Excerpt to read –
= = = = =

FATBOY SLIM is looking forward to returning to play the 25th anniversary Pride event after announcing he will play for free.

The Hove-based DJ has been announced as the first headline act for this year’s Pride Brighton and Hove, to be held over the weekend of August 1 and 2.

The news is set to boost ticket sales, which are already selling at a record pace.

The DJ, also known as Norman Cook, will play the Wild Fruit Big Top tent during the Saturday event in Preston Park.

He returns for the first time since 2012.

Norm said he was only too happy to play again at the festival to show his love for the LGBT community in the city.

The DJ said he “cut his teeth” as a DJ playing in the gay clubs in Brighton when he first moved to his adopted home 33 years ago while his style of music originated from the black and gay underground music scene from the United States.

He said: “Pride is just one of the many things about Brighton I just love, it’s part of the history of Brighton and part of its present culture.

“It’s a great way to show political support for the LGBT community in Brighton and a great excuse to hang out with all my old friends.

“I’m quite happy to have all the trannies on stage with me, they are always all over me and I love it.

“I’ll camp it up a bit but I’m not going to start playing Kylie “We have our big shows like we have at the Amex with the big production which I enjoy but I also enjoy getting down and dirty in nightclubs or in a tent.”

It is three years since Norm answered a late-call to play Pride as it struggled to stay afloat.

He said he had repeated requests over the years to play the popular event but was always booked up on one of his most in-demand weekends of the year.

This year, he was able to say yes to his “good friend” and Pride director Paul Kemp and has also agreed to waive his fee.

As well as playing in 2012, Norm joined the Pride party in Preston Park 20 years ago when he lived nearby.

He said: “You could hear it from the back garden, you could hear someone was having a good time in Preston Park.

“I remember in the late 90s and I was still up from the night before and went to Preston Park and the first tent we wandered into was the line dancing tent.

“It was quite surreal seeing that in the park where you usually walk your dog.”

Nowadays his involvement is a little more restrained, taking his daughter to see the parade every year. He said: “Last year, she was only four and she said let’s go and see the men in dresses.

“For the council and community it’s a big political gesture to say we accept the LGBT community within our community.”

‘I’m not playing second fiddle to Rudimental’

ANOTHER Fatboy gig at the Amex is on the cards – but only when the time is right.

Norm made history when he played the first ever gig at the American Express Community Stadium in June 2012.

He said he had held discussions with the club about a return but was waiting for the right time – potentially to celebrate Albion’s promotion to the Premier League.

He said: “I have a very good relationship with Albion and every year we have a little chat should we do it again.

“It’s such a big undertaking, there’s a lot of work and a bit of risk in selling 40,000 tickets, and so I have to ask myself: ‘Have I got the fire in the belly to do this?’ “The gigs on the beach, we never intended them to be every year. So I’ll do the next one when it feels right, maybe when we get promoted, when we have something to celebrate.”

= = = = =

Directions –
1. In the article on Fatboy Slim, which tent will he play at Pride?
2. Write a continuation of the article on Fatboy Slim, beginning after its final sentence.
The listing that follows is not required for either task.

Information shown –
= = = = =

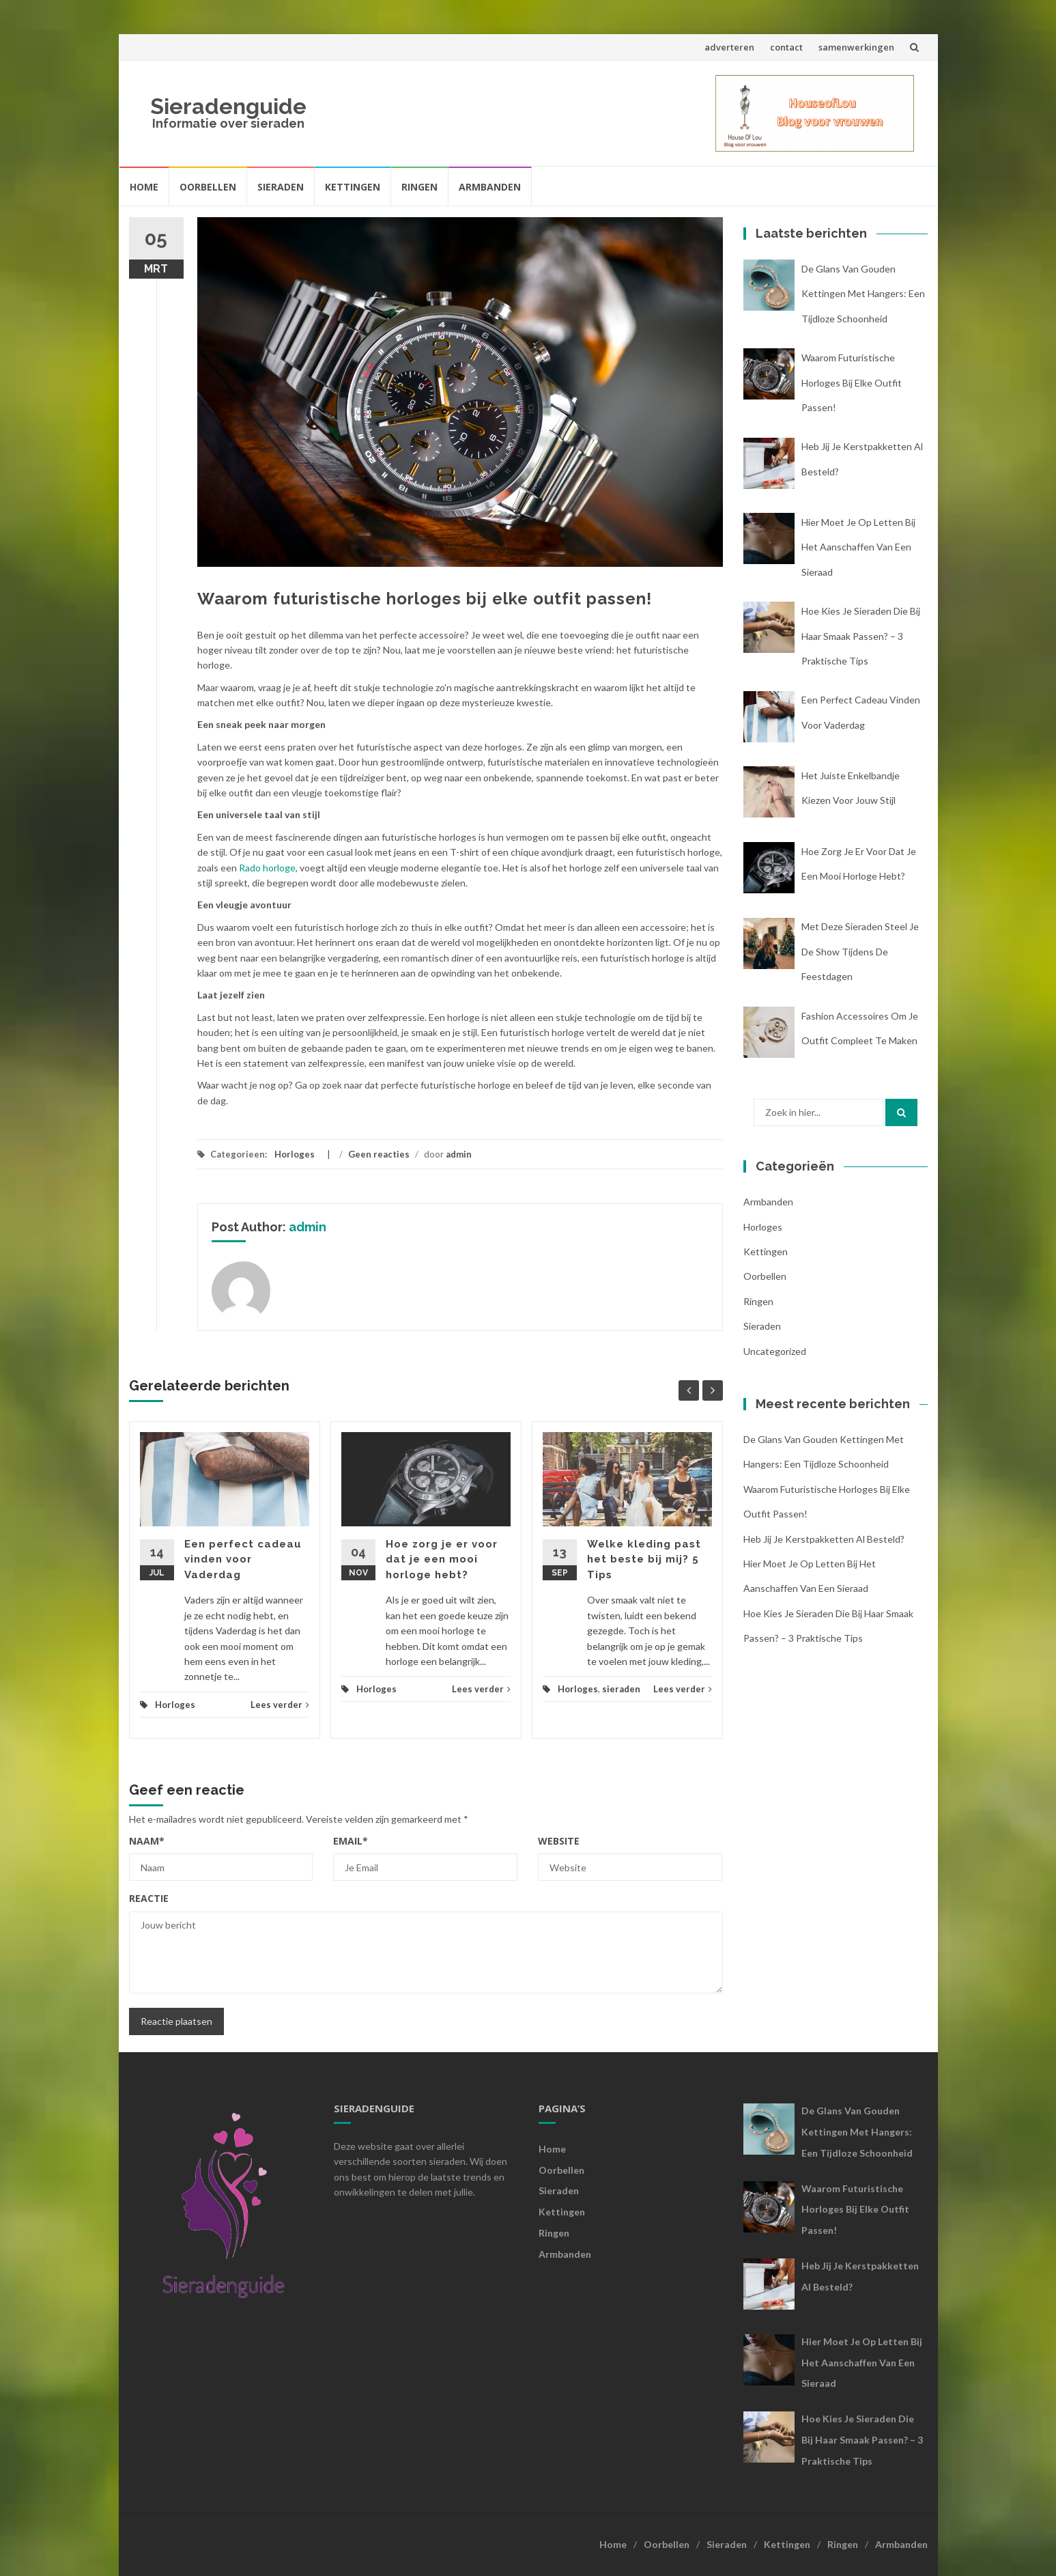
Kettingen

= = = = =

Expected answers –
1. He will play the Wild Fruit Big Top tent during the Saturday event in Preston Park.

2.
Norm said he had “a very brief discussion a long time ago” with organisers of the new Wild Life festival coming to Shoreham Airport this summer but he decided it was not for him.

He said: “If I do something in the Brighton area, I would want it to be at the Amex or Pride.

“I would want it to be all about me, I don’t want to play second fiddle to Rudimental or Disclosure.”

Event has a long a history of facing up to adversity

THIS year is being celebrated as the 25th anniversary of Pride in Brighton and Hove but as always with Pride – things are never simple.

The first event was actually held in 1973, organised by the Sussex Gay Liberation Front.

It was quite a different event from the Pride of today, which sees 160,000 people line the streets to cheer on the parade and more than 30,000 people in Preston Park.

In the first year about 100 people are believed to have taken part in a march from Norfolk Square to the fish market at the bottom of Ship Street, according to Pride historian Alf Le Flohic.

He said: “Homosexuality between two consenting men was only legalised six years earlier so people were still quite scared to come out at that time.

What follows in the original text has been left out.